Artificial intelligence (AI) remains a source of both concern and promise across industries in 2019. While gains made in the name of efficiency are potentially huge, issues of algorithmic bias, digital redlining, and other unintended consequences have already come to light. As AI in the guise of personalized learning infuses more and more with American classrooms, stakeholders need to move forward with caution. The Oxford Handbook of Ethics of AI, which will be published later this year, might be a good place to start. Elena Zaide, the PULSE fellow in artificial intelligence law & policy at UCLA, has written a chapter focusing specifically on AI in personalized learning and education. “Robot Teaching, Pedagogy, and Policy,” was published in SSRN earlier this month.
It’s difficult to discuss personalized learning and AI in education with much certainty. Experts typically use speculative language to do so. For example, “China’s AI Teachers Could Revolutionize Education Worldwide.” They haven’t done it yet, but they might.
Many Have Raised Operational Concerns About Personalized Learning and AI. Zaide Provides the Ethical Dimension.
Zaide generally steers away from this speculation and discusses how personalized learning and AI fit into the classroom and where it presents ethical issues.

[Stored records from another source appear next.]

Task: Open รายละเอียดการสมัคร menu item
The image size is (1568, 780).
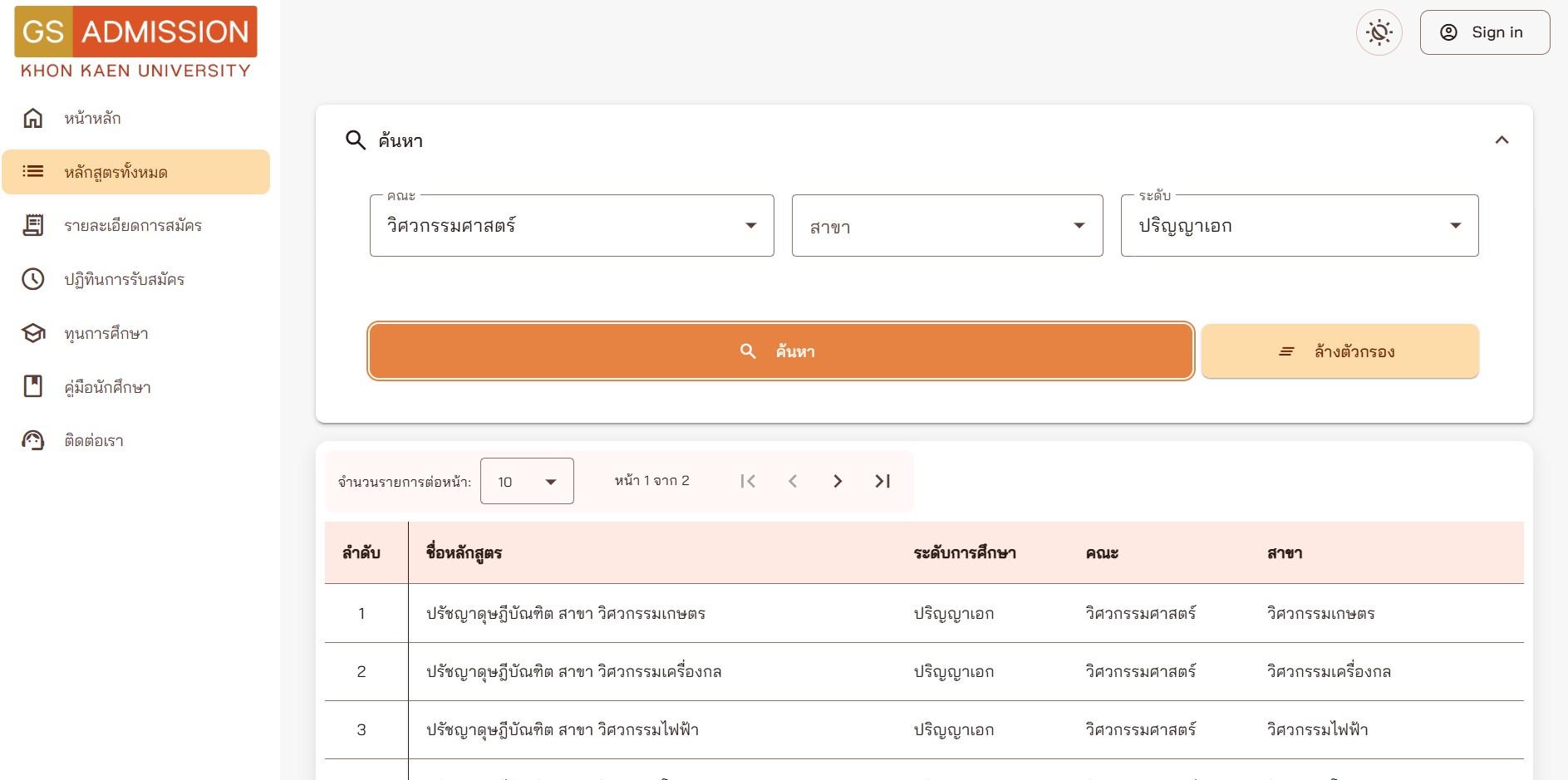Action: tap(133, 226)
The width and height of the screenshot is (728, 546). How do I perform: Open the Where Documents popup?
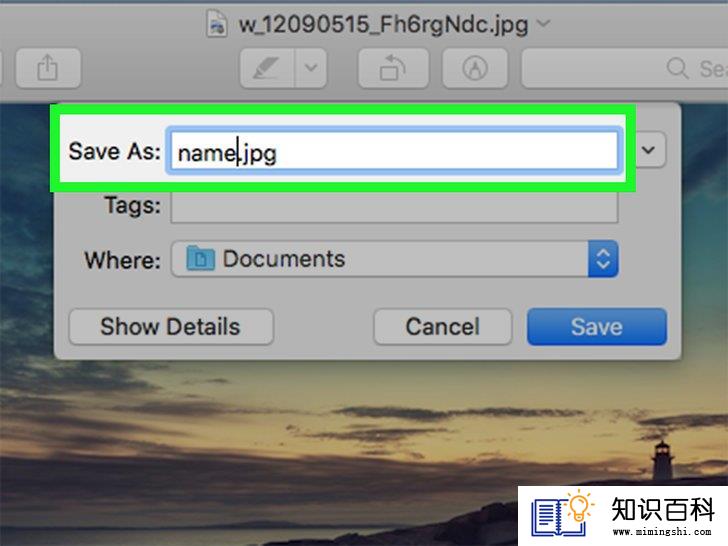[x=394, y=259]
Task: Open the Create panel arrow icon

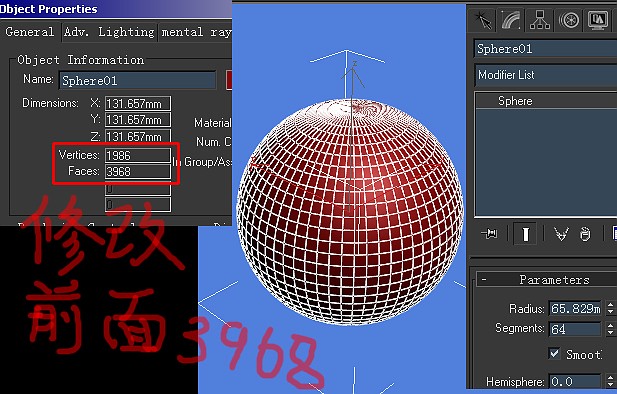Action: [x=482, y=20]
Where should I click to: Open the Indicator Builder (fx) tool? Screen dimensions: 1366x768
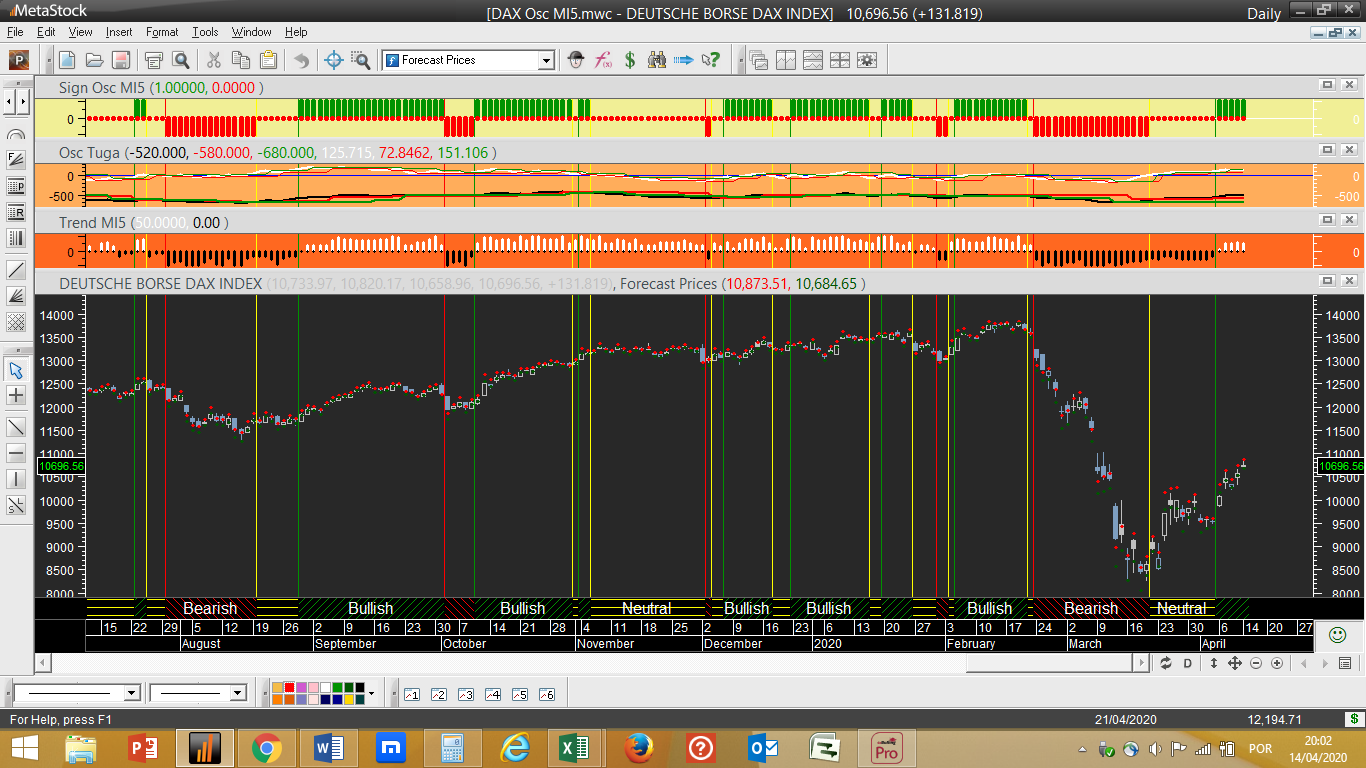603,60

Many either scorn or worry about the idea that AI could replace a teacher. But in Zaide’s view, that possibility is already viable. In her view, “Teachers provide differentiated instruction by: (1) observing student performance; (2) assessing progress; and (3) informing and evaluating their real-time pedagogical decisions about the response most likely to promote student success.” Each of these tasks has been performed by AI with varying degrees of efficiency.
Zaide’s primary concern in the chapter is not to question how effectively AI can teach students. Instead she discusses how their use runs up against best practices at existing institutions.
With this in mind, there’s one big differentiator between human and AI teachers. You can ask a human why they made the decisions they did. But with robots, not so much.
“Legibility and contestability of algorithmic determinations are important for students, parents, teachers, and administrators,” Zaide writes. “Students’ and parents’ rights to access and challenge personally identifiable student information in school records has been a core component of student privacy policy for forty-five years. Teachers and administrators need a sufficient understanding of a software’s inner working to exercise their professional judgment about its use.”
Democratic Institutions and Outsourcing
Moving beyond this, personalized learning and AI in the classroom conflict with how schools operate. Zaide describes how schools tend to be highly diverse and democratic institutions. Sure, federal and state policy make broad prescriptions, but the vast majority of the nitty gritty is handled by school leaders, administrators, and teachers on the ground.
“The highly public and participatory nature of these pedagogical and policy choices stands in stark contrast to the black boxes and invisible infrastructures of personalized learning systems,” Zaide writes.
Critics might say that these democratic institutions have long operated in partnership with private companies.
Zaide argues, however, that private outsourcing takes on new dimensions when it involves personalized learning.
“Schools outsourcing functions to private vendors is nothing new. However, until recently, much of this outsourcing related to ancillary services that supported schools’ core education functions. Most third-party software performed organizational and institutional processes, not academic ones. With automated instructional tools, however, educators can delegate the entire instructional process, including the pedagogical and policy decisions that shape school curricula, metrics, and standards. Communities should be free to do so if desired. However, this displacement of authority and accountability should happen with the same consideration and scrutiny applied to textbook and standardized test selection.”
The fact remains that no high profile, smoking gun example of algorithmic bias or misuse of AI has been identified in education.
But Zaide concludes, writing, “Schools and education policymakers should not wait for public outcry but take a more proactive approach.”